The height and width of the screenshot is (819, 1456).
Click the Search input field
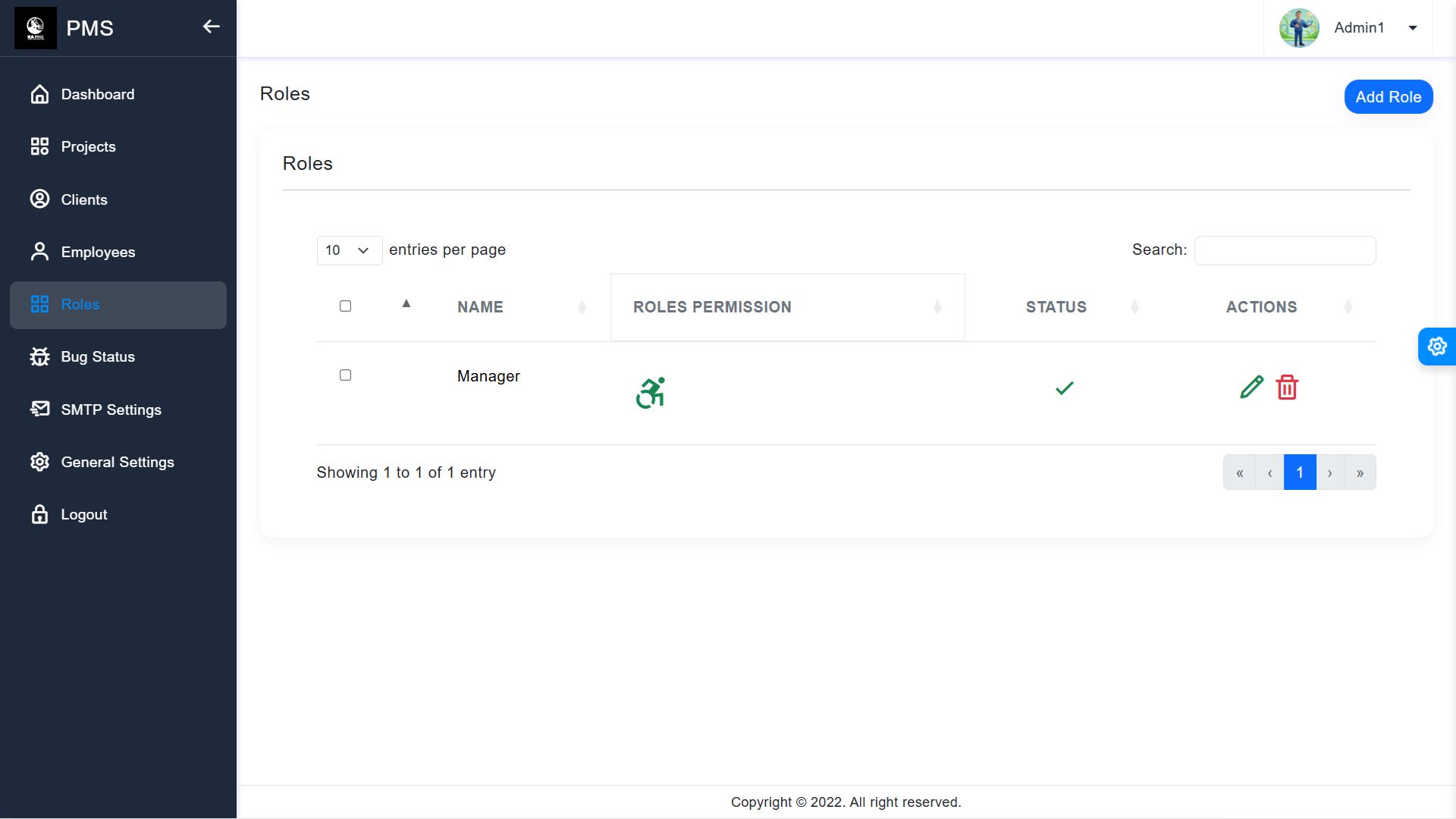[x=1285, y=250]
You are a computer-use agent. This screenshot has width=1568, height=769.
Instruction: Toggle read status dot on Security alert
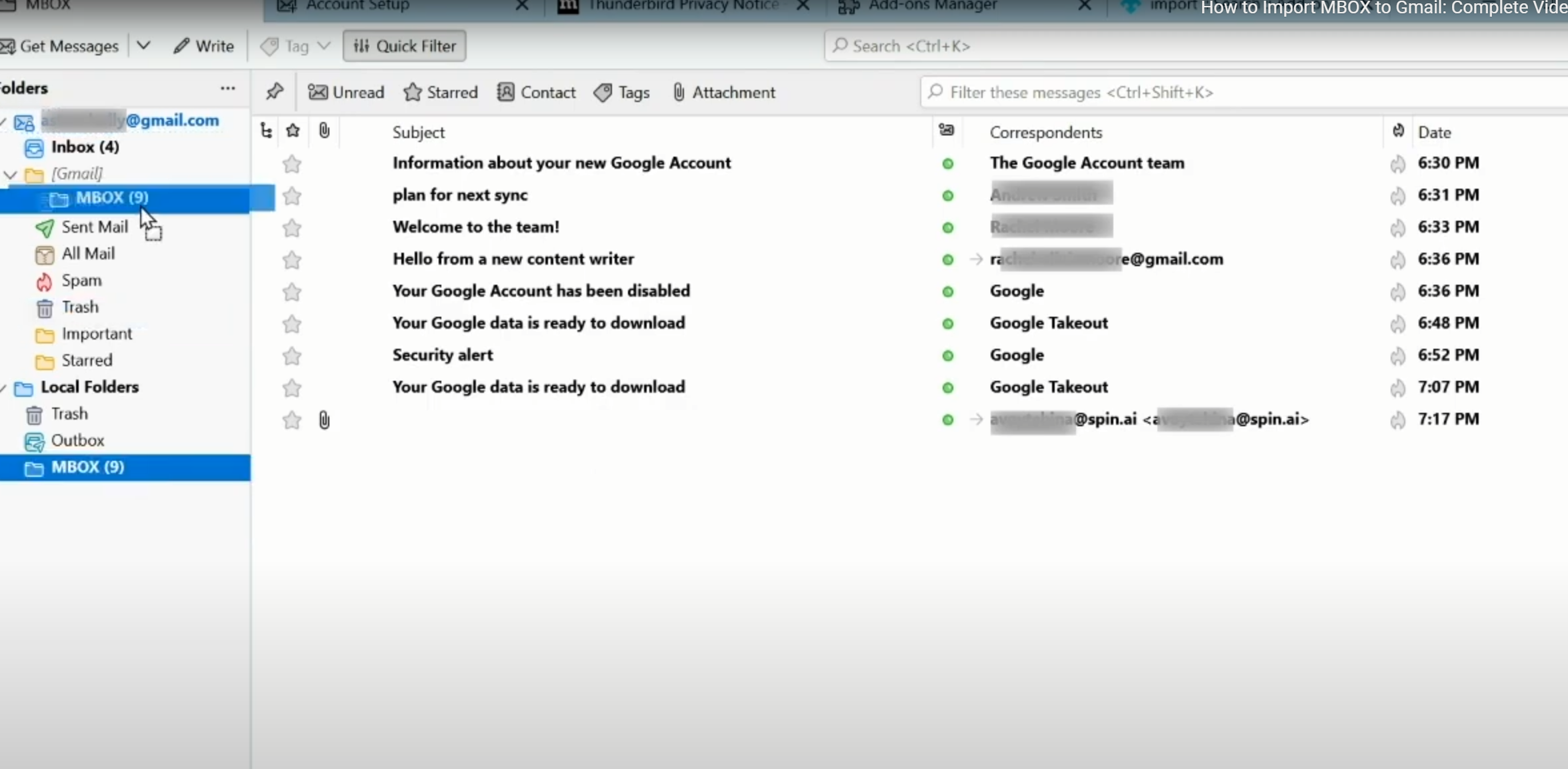pyautogui.click(x=947, y=355)
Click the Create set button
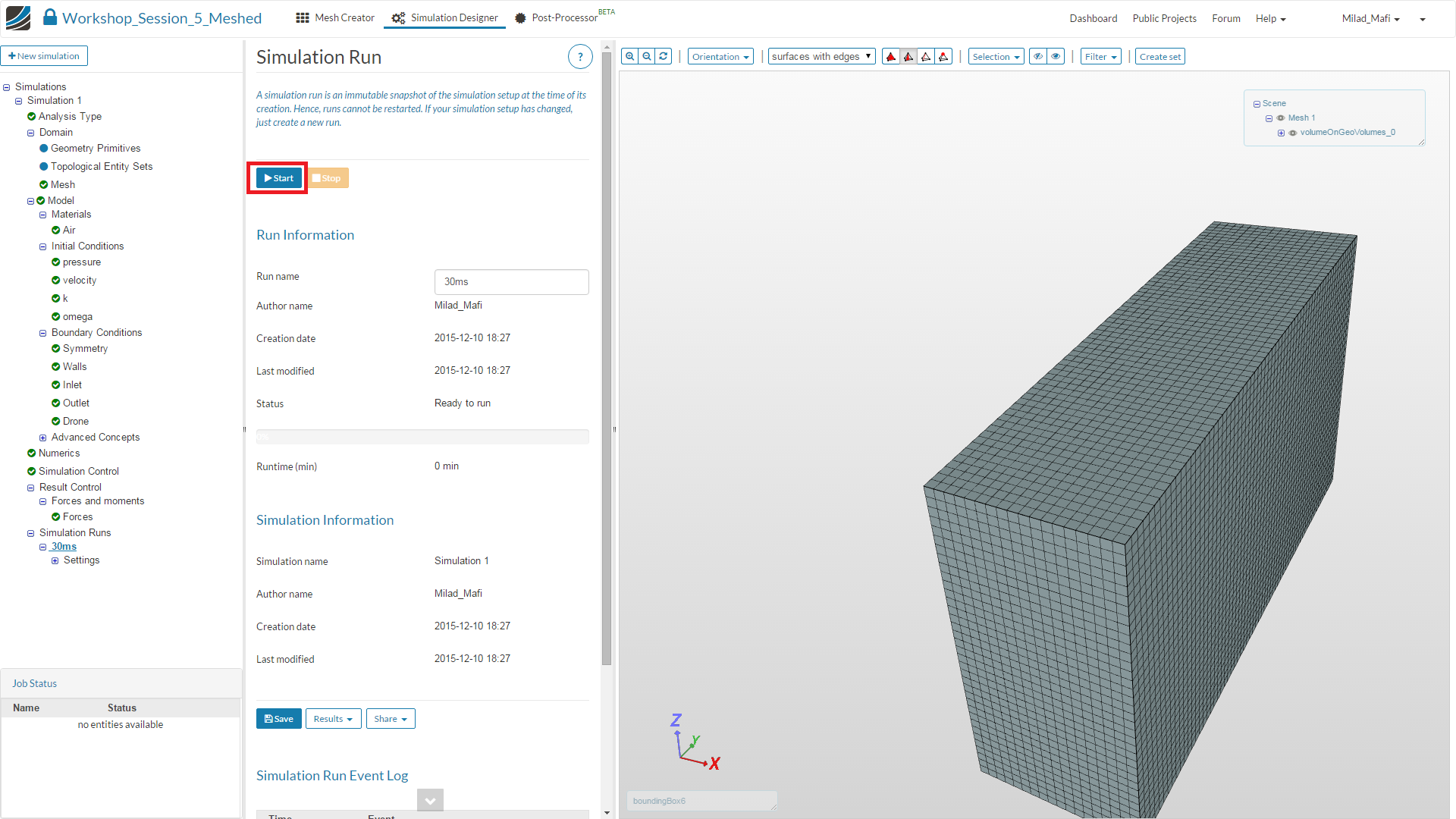This screenshot has width=1456, height=819. [x=1159, y=57]
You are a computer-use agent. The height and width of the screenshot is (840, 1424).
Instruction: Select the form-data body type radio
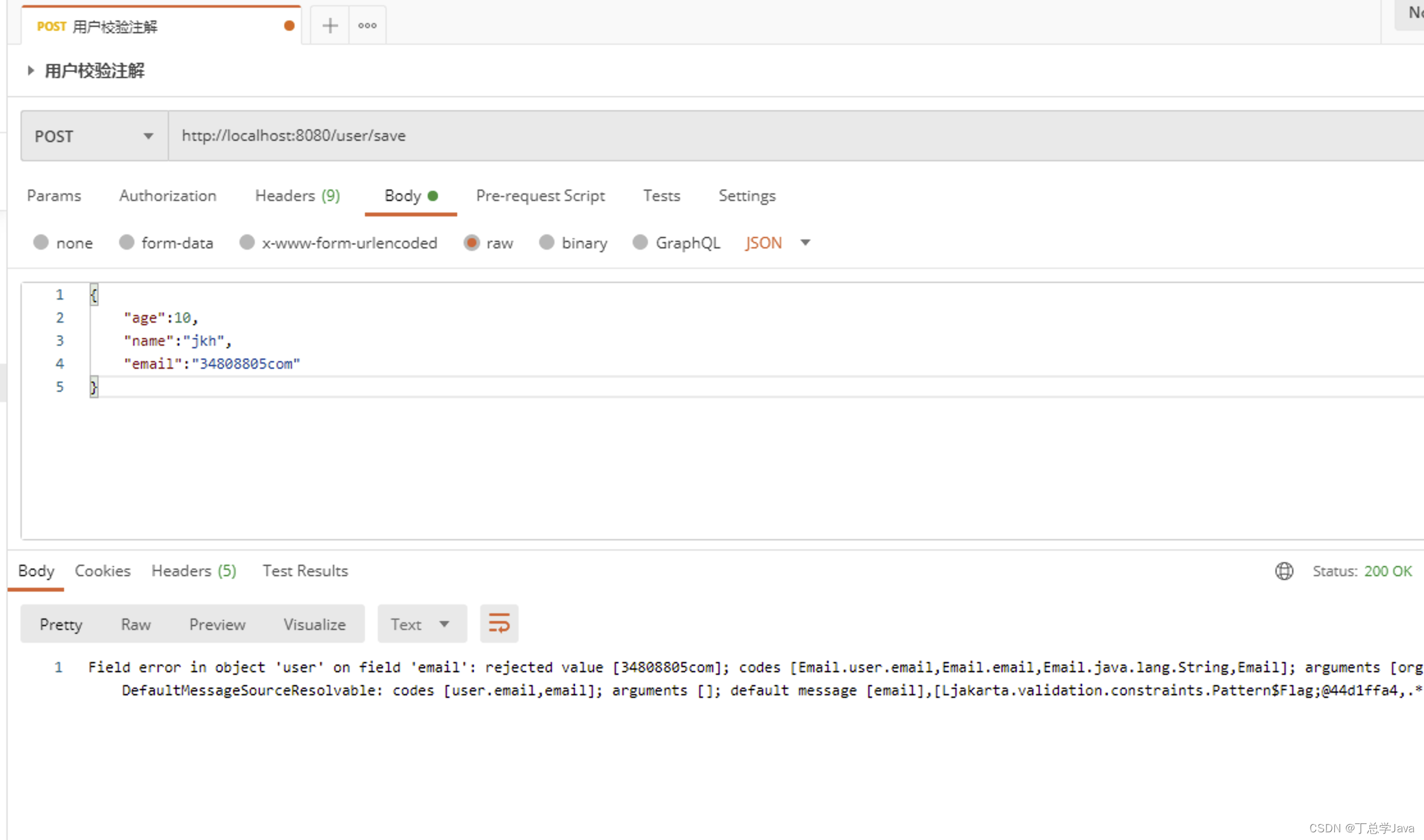point(127,243)

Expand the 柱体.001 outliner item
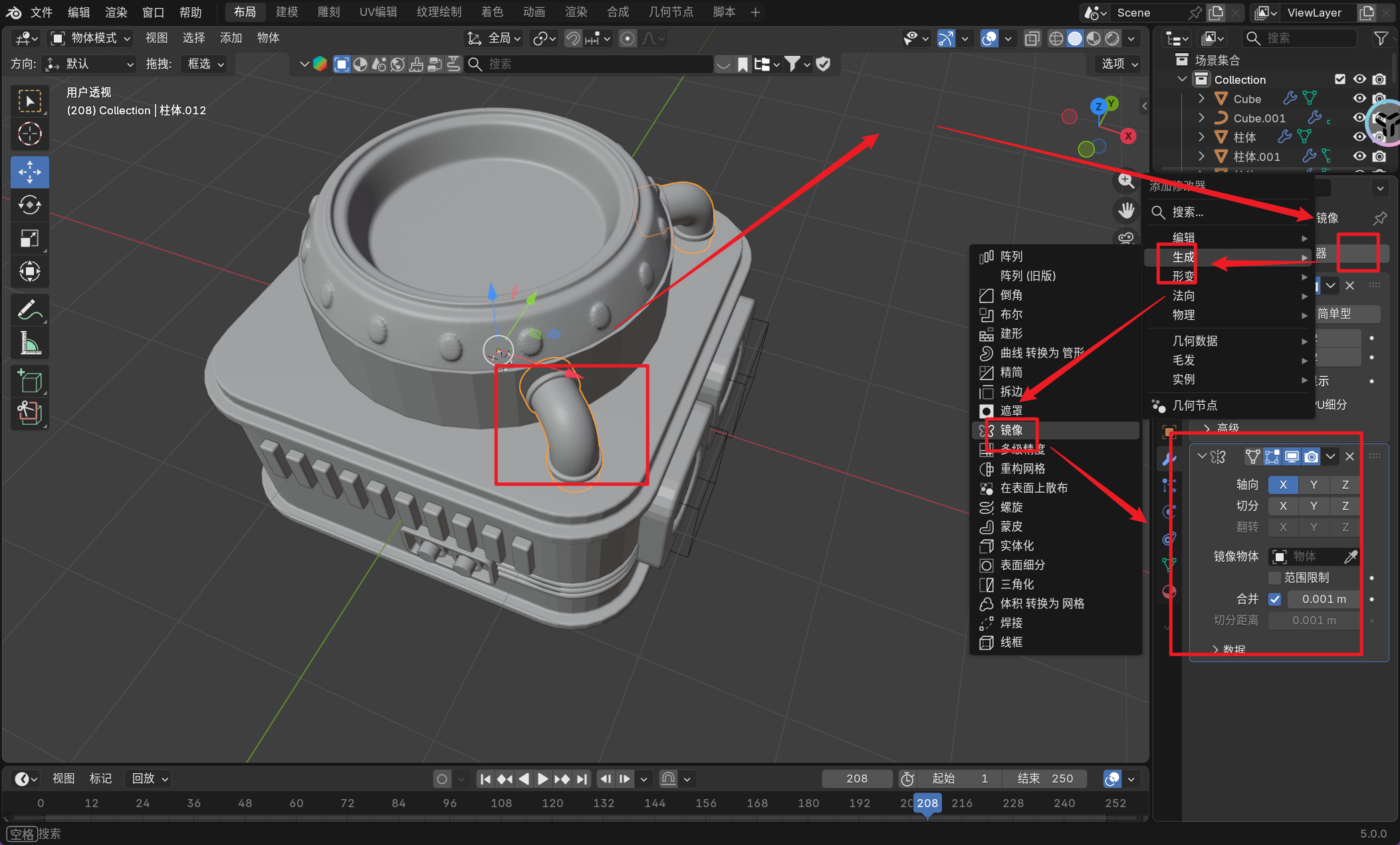[x=1201, y=156]
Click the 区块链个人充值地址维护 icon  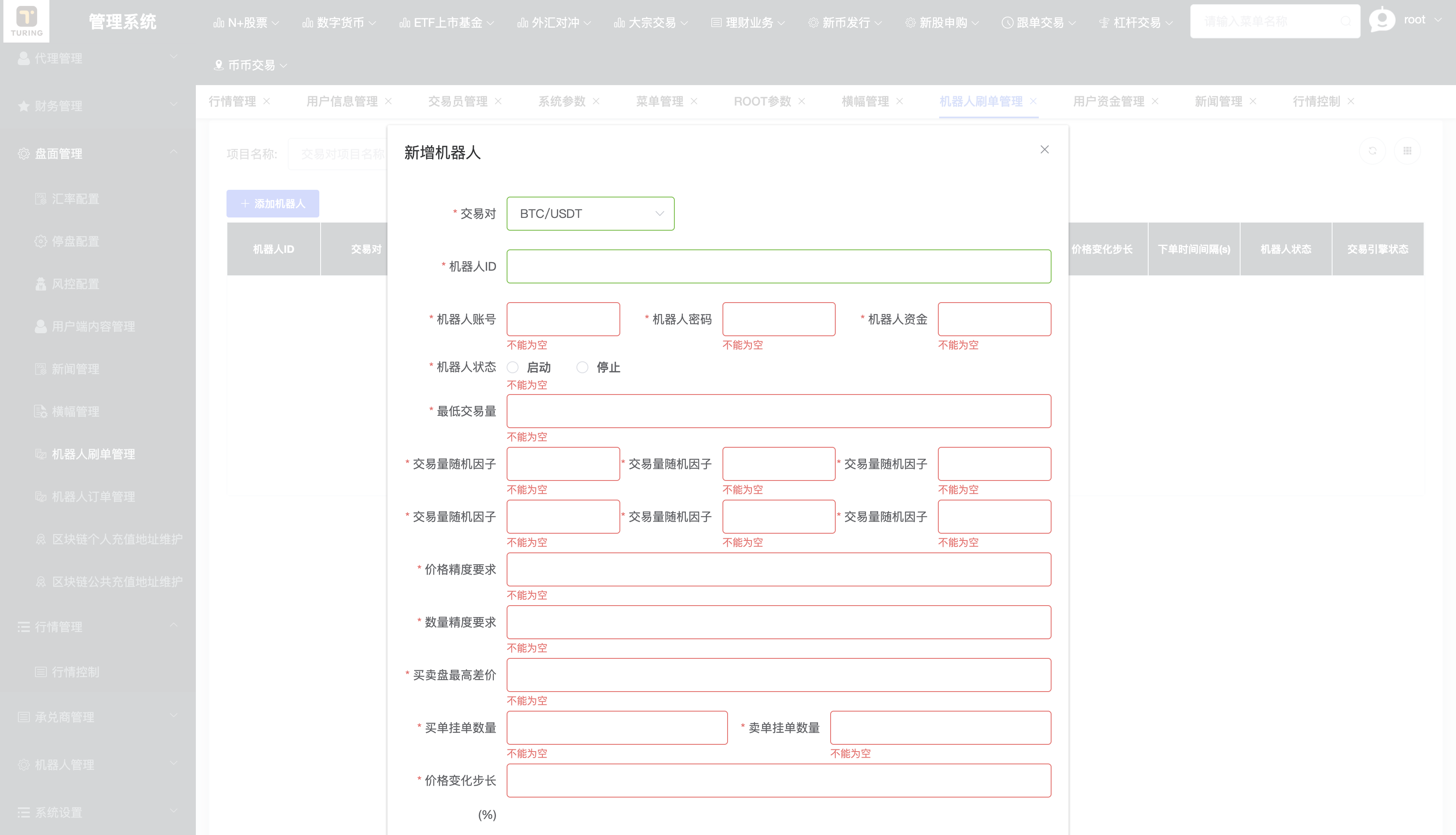click(41, 539)
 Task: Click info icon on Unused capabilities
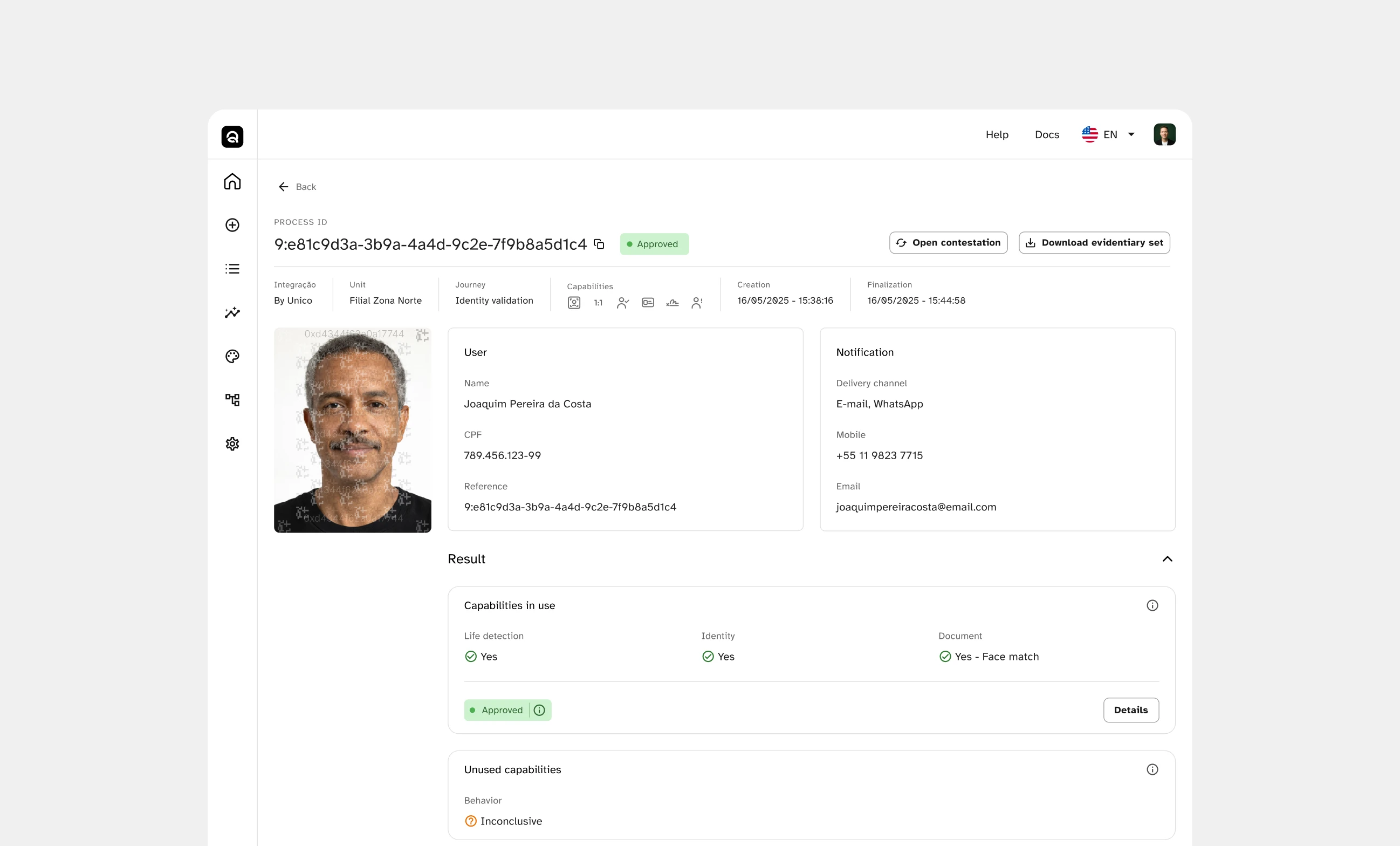pyautogui.click(x=1152, y=769)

__________

▶ [EXERCISE DETAILS]: All that is needed is how many lines of the listing hold the word "agent", stated as one number.

▶ [SOLUTION TO THIS TASK]: 2